As the film opens, Yohei’s (Riku Hagiwara) girlfriend of two years, Rena (Riko Nagase), moves out of their apartment apparently sick of his superficiality and inconsiderate nature. Soon after, Yohei becomes aware that a ghost has been living in their apartment with them the whole time only should she couldn’t manifest because Rena apparently had unusually strong spiritual energy. Though originally frightened by the new presence, Yohei soon warms to the woman he names “Aisuke” (Shiori Kubo) and becomes determined to find out who she was and how she died only no one will tell him. 

Of course, Aisuke could just be the symbolic ghost of Rena, a spectre of lost love confronting him with his romantic failure, but also seems to have an inner life of her own even if she can’t remember much about who she was when she was alive and how it was she came to die in the apartment. Fleeting memories seem to hint at a life of loneliness marked by romantic longing in which she wanted nothing more than a regular grown-up relationship though sadly it never happened for her. If she has unfinished business, then falling in love may be part of it but then it’s clear that any potential relationship between herself and Yohei is doomed to failure seeing as she is already dead. 

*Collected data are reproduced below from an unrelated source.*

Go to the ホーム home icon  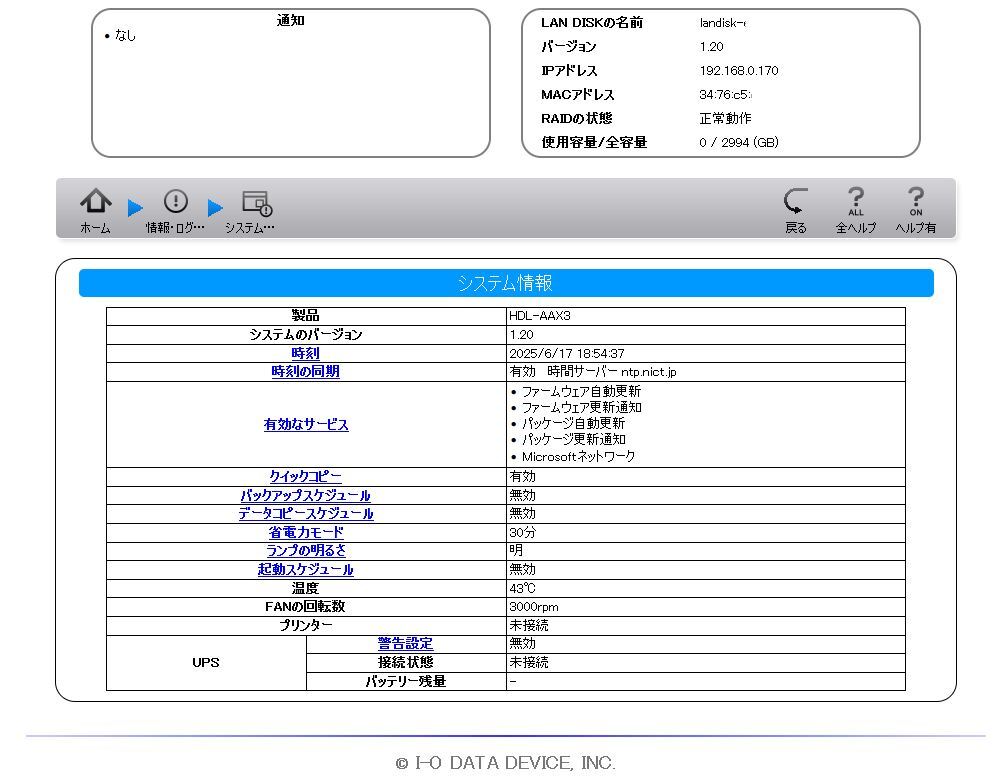point(96,201)
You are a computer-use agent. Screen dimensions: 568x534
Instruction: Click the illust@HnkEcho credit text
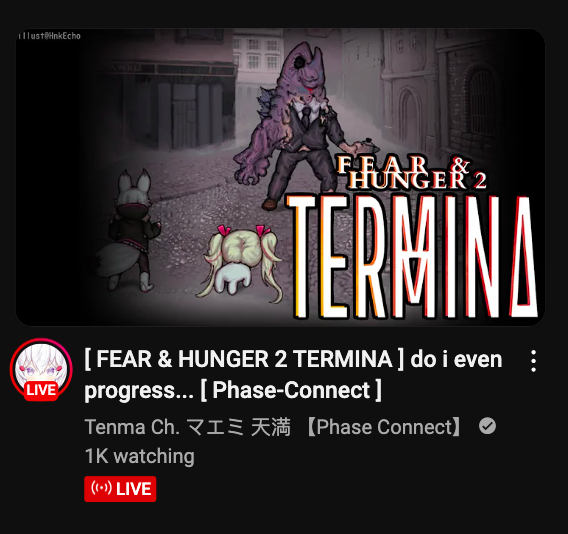[x=50, y=36]
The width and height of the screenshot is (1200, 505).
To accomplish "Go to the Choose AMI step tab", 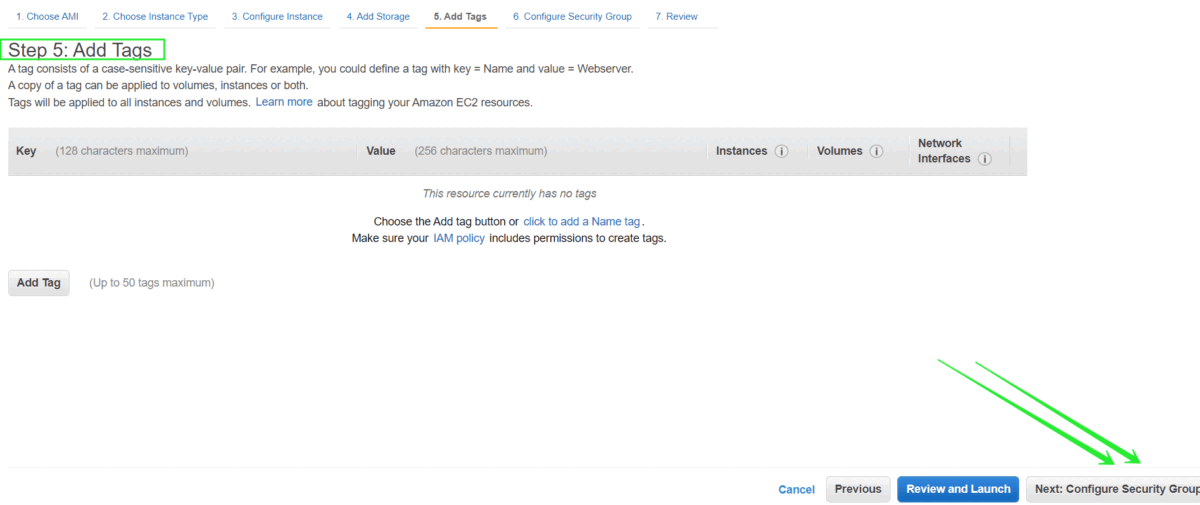I will (x=47, y=17).
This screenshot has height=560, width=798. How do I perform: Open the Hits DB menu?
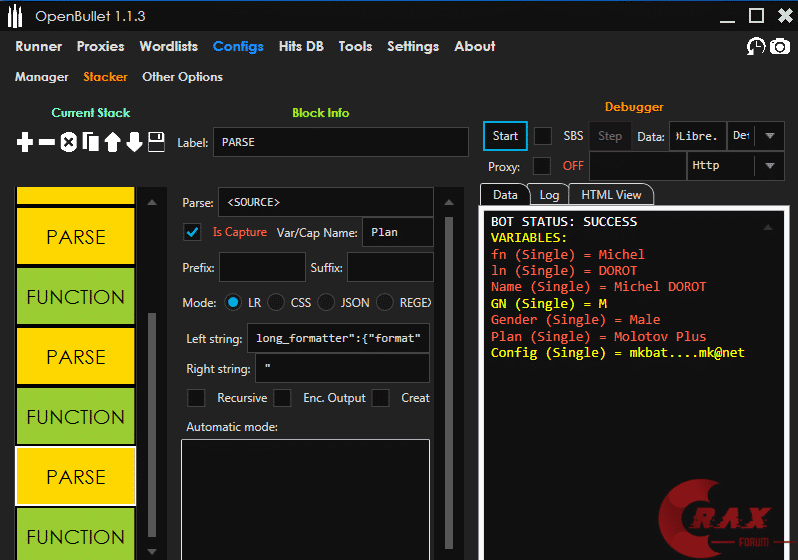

Aisuke chose Yohei because she thought he was a good boyfriend after seeing him with Rena, but even so agrees that though he seems nice on the surface he never really thinks about anything and responds to criticism by smoothing it over with an apology rather than reflecting on his actions or trying to better himself. Work colleague Kanan (Rina Ono), who also has a crush on him, conversely claims that Yohei shows his kindness too easily though also remarking that kindness in itself can also be problematic. In any case, as he bonds with Aisuke, Yohei does seem to engage more with his flaws and reflect on the mistakes he may have made in his relationship with Rena in order to become not just a better boyfriend but a better person. 

In these respects, Aisuke becomes a romantic mirror confronting him with the problematic aspects of his own personality but somehow gaining in corporeality as the relationship progresses as if love were bringing her back to life. But then Kanan also claims that that’s because Aisuke is unwittingly sucking the life out of him which is why he looks tired and gaunt. A picture she took of him on her phone has a dark aura over his face hinting at something malevolent at work that’s taking a toll on his health. But as much as he’s warned, Yohei determines to stay with Aisuke, slowly falling in love with her in the wake of his failed relationship.

Partly a fable about the dangers of remaining trapped by the ghost of lost love rather than resolving to move on, the film is also a poignant love story in which the pair must help each other overcome their mutual unfinished business while becoming aware that their liminal romance cannot continue forever. A side plot involving an estate agent and his endless calls from a confused older gentleman randomly asking him for legal and life advice hints at other kinds of living ghosts and urban loneliness but also at those willing to take care of them as perhaps the estate agent did with Yohei and Aisuke in a bit of supernatural matchmaking helping each of them to begin moving on with their lives on either side of the mortal divide. Charmingly quirky and comforting in its tranquil setting, Takahashi ends on a poignant, bittersweet note but also one of warmth in which the ghost of lost love doesn’t so much haunt as abide, a constant source of comfort in a lonely existence.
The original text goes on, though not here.